Pre-draft measurables
| Height | Weight | 40-yard dash | 10-yard split | 20-yard split | 20-yard shuttle | Three-cone drill | Vertical jump | Broad jump |
| 5 ft 11+7⁄8 in (1.83 m) | 183 lb (83 kg) | 4.52 s | 1.60 s | 2.65 s | 4.12 s | 7.25 s | 36 in (0.91 m) | 9 ft 4 in (2.84 m) |
All values from North Carolina Pro Day

===New England Patriots===

====2009 season====
Tate was selected by the Patriots in the third round (83rd overall) of the 2009 NFL draft. On July 16, he was signed to a four-year contract with a $755,000 signing bonus. He began the 2009 season on the non-football injury list, still recovering from his knee injury from the prior season. He was activated on October 24, in Week 7. He played that week against the Tampa Bay Buccaneers as a reserve, recording one rush (an end-around) for 11 yards. Two weeks later, following the team's bye week, Tate started against the Miami Dolphins but did not have any catches in the game. Tate suffered another knee injury in the game and was placed on injured reserve on November 14, ending his season. He finished the season with 106 kickoff return yards.

====2010 season====
On September 12, 2010, in the Patriots' season-opening game against the Cincinnati Bengals, Tate ran the opening second-half kickoff back 97 yards for a touchdown. On October 4, 2010, Tate repeated the feat against the Miami Dolphins, this time returning the ball 103 yards. Tate scored his first career receiving touchdown on a 65-yard catch against the Minnesota Vikings in Week 8.

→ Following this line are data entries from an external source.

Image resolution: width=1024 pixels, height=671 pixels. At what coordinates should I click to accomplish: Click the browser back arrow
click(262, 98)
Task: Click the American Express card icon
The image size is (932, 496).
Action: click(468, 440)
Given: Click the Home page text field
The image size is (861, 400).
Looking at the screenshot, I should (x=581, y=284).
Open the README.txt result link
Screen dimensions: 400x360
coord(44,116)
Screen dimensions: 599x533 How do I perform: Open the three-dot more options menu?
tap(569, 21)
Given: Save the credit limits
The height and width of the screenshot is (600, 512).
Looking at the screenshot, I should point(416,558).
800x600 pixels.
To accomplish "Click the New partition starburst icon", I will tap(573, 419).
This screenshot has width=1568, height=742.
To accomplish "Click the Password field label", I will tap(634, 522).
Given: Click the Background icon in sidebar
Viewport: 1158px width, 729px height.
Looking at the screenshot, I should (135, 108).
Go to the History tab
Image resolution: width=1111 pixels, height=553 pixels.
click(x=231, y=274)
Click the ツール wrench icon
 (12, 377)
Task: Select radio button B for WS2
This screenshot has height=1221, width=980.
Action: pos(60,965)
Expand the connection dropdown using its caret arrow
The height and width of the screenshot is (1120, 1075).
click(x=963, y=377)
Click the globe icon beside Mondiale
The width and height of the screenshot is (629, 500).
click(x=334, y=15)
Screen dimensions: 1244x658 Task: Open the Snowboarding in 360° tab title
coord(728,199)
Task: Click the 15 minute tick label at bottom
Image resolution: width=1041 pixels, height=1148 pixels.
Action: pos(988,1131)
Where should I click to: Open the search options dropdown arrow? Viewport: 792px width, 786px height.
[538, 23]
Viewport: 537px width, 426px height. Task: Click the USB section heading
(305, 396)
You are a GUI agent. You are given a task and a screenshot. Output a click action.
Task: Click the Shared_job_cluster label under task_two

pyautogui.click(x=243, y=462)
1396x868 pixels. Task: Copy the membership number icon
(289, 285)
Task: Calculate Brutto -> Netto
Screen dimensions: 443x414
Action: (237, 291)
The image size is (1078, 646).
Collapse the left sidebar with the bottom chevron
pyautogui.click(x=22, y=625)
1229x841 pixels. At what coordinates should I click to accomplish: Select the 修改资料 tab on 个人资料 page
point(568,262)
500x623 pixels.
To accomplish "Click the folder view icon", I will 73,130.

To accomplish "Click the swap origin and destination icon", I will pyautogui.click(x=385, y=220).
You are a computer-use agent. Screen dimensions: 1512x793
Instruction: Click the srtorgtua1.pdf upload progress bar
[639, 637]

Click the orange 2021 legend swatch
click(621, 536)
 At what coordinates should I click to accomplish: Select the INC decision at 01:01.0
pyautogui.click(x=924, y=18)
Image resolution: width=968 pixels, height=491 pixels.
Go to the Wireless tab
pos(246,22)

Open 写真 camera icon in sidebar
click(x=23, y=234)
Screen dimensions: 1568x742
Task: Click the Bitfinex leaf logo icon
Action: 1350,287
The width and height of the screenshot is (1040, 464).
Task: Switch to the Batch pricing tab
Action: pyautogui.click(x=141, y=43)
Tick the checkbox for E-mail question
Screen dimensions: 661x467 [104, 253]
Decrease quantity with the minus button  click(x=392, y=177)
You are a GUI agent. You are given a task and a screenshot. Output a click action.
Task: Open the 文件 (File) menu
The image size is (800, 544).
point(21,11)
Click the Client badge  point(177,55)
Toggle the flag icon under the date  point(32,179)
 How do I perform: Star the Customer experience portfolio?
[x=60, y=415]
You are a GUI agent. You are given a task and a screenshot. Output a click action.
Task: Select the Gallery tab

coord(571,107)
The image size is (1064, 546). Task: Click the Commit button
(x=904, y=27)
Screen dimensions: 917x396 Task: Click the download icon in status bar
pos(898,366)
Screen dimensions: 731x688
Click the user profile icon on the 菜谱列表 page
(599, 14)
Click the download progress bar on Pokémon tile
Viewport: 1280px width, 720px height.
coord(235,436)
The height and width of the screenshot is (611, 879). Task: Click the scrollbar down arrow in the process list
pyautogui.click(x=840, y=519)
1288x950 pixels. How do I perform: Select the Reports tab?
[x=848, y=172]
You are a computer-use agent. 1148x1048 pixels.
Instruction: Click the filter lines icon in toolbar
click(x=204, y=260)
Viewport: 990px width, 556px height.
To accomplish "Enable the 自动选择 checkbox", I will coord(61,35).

Tate played in 16 games, of which he started 10. He caught 24 passes for 432 yards and three touchdowns, and had 41 kick returns for 1,057 yards (25.8 yard average) and two touchdowns.

On September 3, 2011, the New England Patriots released Tate.

===Cincinnati Bengals===
On September 4, 2011, the Cincinnati Bengals claimed Tate off waivers. On October 30, 2011, Tate returned a punt for a 56-yard touchdown against the Seattle Seahawks, his first touchdown with the Bengals. On March 11, 2014, Tate re-signed with the Bengals.

Tate was re-signed by the Bengals on April 1, 2015, on a one-year contract. He recorded his first reception as a Bengal in a Week 1 loss to the Baltimore Ravens, he subsequently recorded his first receiving touchdown as a Bengal on a 44-yard reception from Andy Dalton in a Week Two 34–27 victory against the Cleveland Browns. The Bengals re-signed Tate to another one-year contract on March 4, 2016. During the season, Tate surpassed Mike Martin to become the Bengals all-time punt return yard leader.

Tate was released by the Bengals on August 30, 2016, having been beaten out for the primary return man role by undrafted rookie Alex Erickson. He left the team as the all-time leader in combined kick and punt return yards with 4,928 yards.

===Buffalo Bills===
Tate signed with the Buffalo Bills on September 6, 2016.

On March 20, 2017, Tate re-signed with the Bills.

===New Orleans Saints===
On July 31, 2018, Tate signed with the New Orleans Saints. He was released on September 1, 2018, as part of final roster cuts. He was re-signed on September 26, 2018, but was released six days later.